Further, the President is required to develop a clear strategy to
stop these organizations based on the most recent iteration of the
National Defense Authorization Act that was passed in November.
As I mentioned earlier, since his retirement from Congress, my
predecessor, Congressman Wolf, has worked tirelessly on these issues. I
am so pleased, and I know he will be so pleased, to see so many of his
former colleagues and all of us who were able to pass this unanimously
this evening. I thank him for his strong voice and for all of the
strong voices who were here tonight so that we can, once again, be
standing throughout this country and throughout the world as that
beacon of light which so many of my colleagues have talked about.
I thank the gentleman for having this Special Order today. I just
close in asking for prayer for all of those who are suffering around
the world and for all of those souls who have been tormented, tortured,
and killed.
Mr. FORTENBERRY. I thank Congresswoman Comstock for her powerful
words and her faithful leadership. The gentlewoman had big shoes to
fill after Frank Wolf's retirement, and I am sure
[[Page H1336]]
tonight, if he is watching, he would be very proud of her efforts in
this regard and in so many others, leading the fight to try to stop the
assaults on human dignity.
Mr.
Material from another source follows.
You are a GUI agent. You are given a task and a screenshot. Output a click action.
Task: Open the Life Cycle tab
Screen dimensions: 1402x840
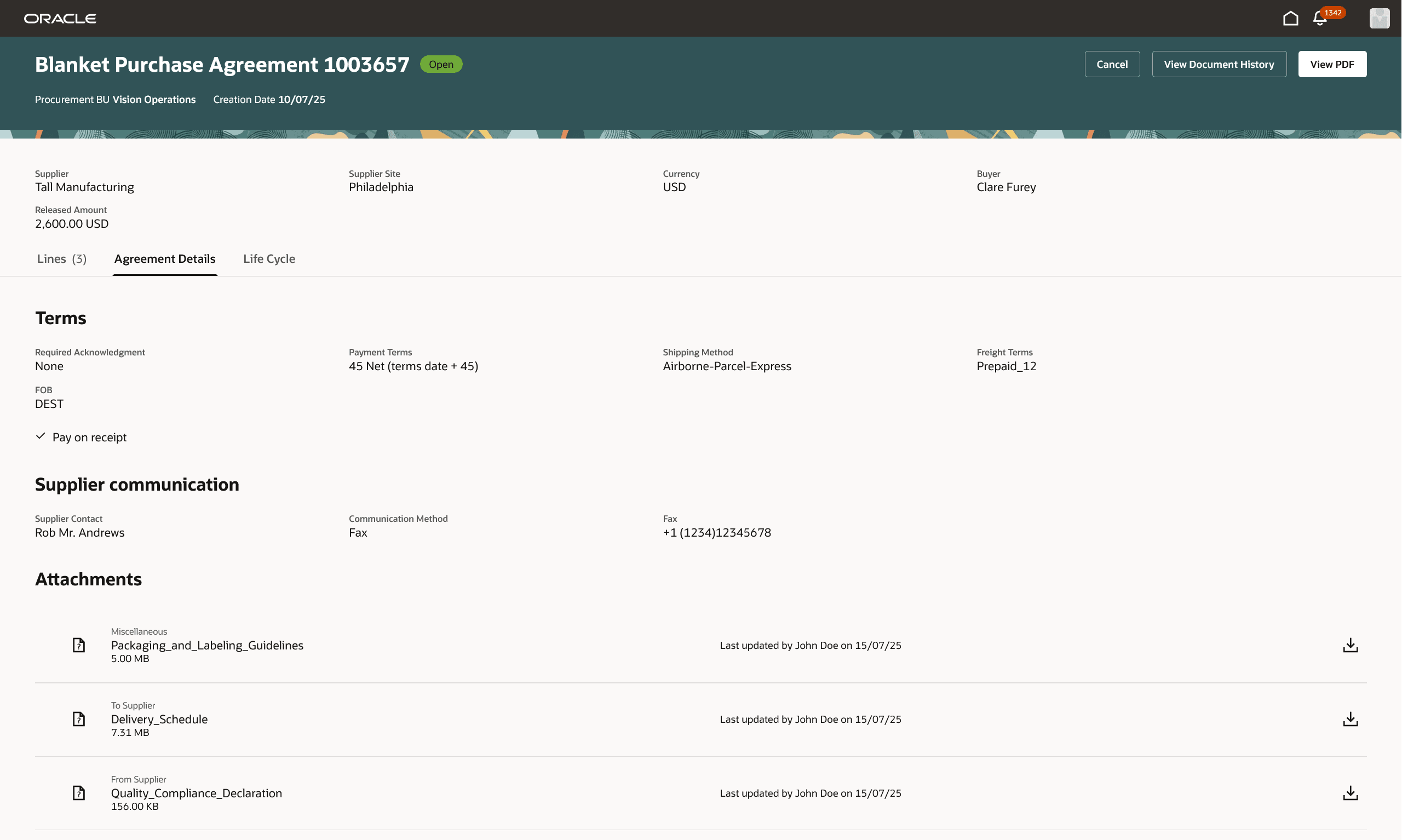point(269,258)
Speaker, when I was a much younger man, I entered the Sinai
Desert in Egypt. The year was 1979. I was a college student. At the
site of the fighting that had taken place between Israel and Egypt in
the 1973 war, there was an all-too-familiar scene of a concrete pile of
rubble. Scrawled on the side of the concrete pile, both in Arabic and
in English, were the words: ``Here was the war, and here is the
peace.''
Mr. Speaker, maybe, just maybe, on this, the remnants of this
Christian church where this cross was planted by this Yazidi man who
returned to his hometown of Sinjar just recently in January, one day
will see those same words that here was the war, but now here is the
peace.
Mr. Speaker, I yield back the balance of my time.